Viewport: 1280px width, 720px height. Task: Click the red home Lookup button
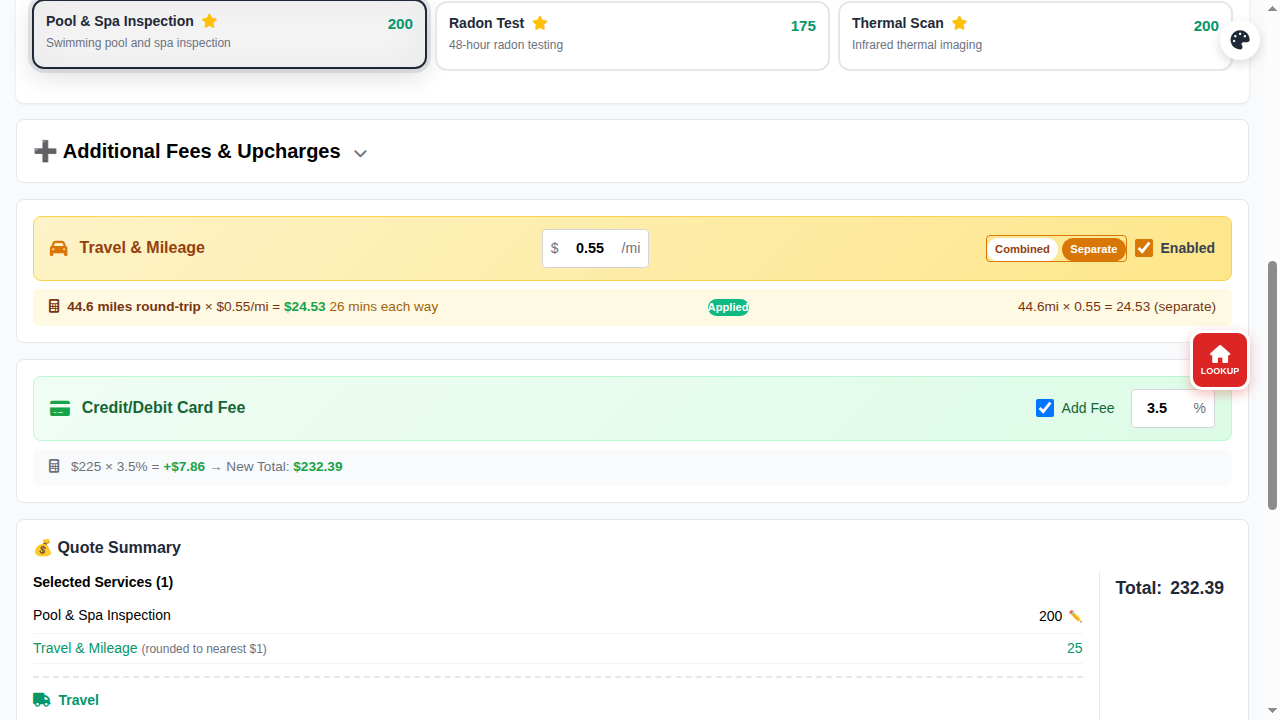click(1219, 360)

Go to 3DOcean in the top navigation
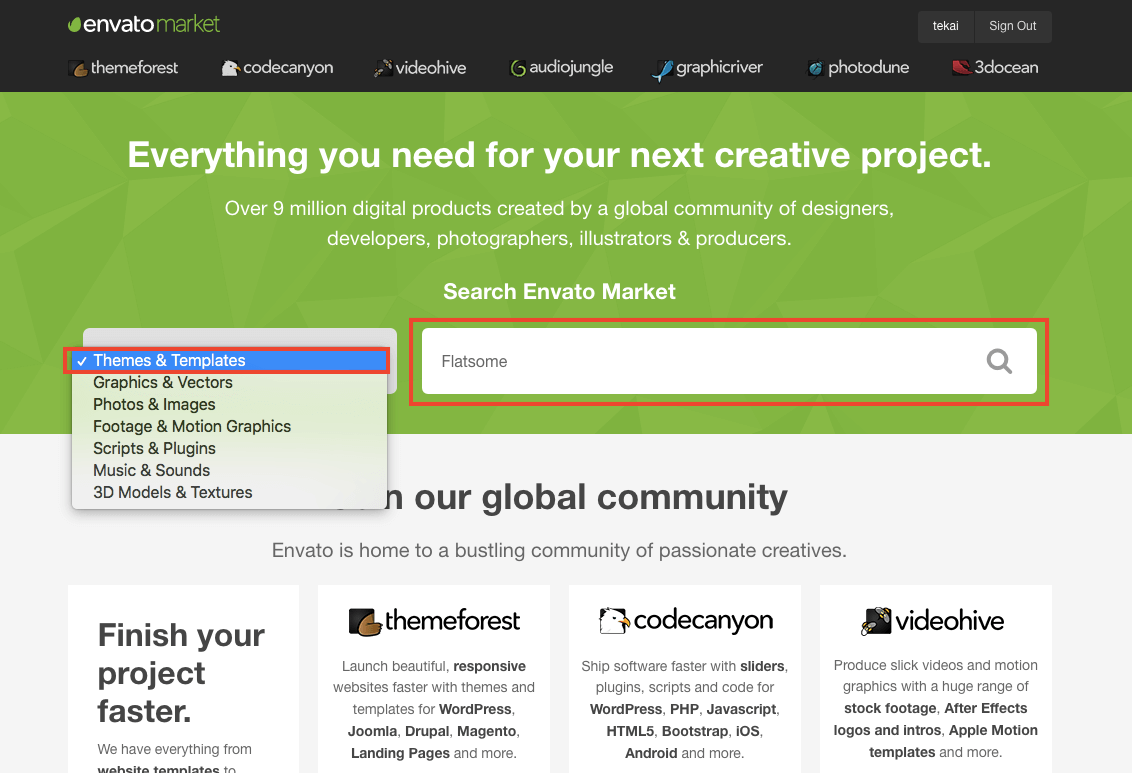995,68
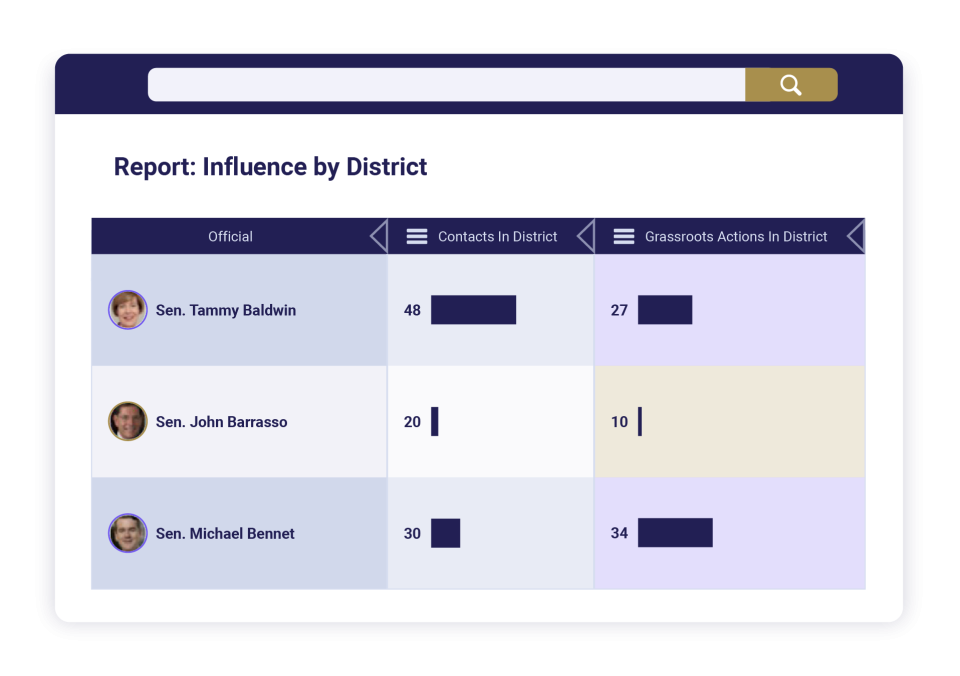Open the Contacts In District column menu icon
960x676 pixels.
pos(417,237)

- - - -

» Task directions
Please give back all the records above word for word, with no pictures included.

» Result below
Viewport: 1280px width, 720px height. Task: Click the red home Lookup button
click(1219, 360)

Go to 3DOcean in the top navigation
995,68
Open the Contacts In District column menu icon
960x676 pixels.
pos(417,237)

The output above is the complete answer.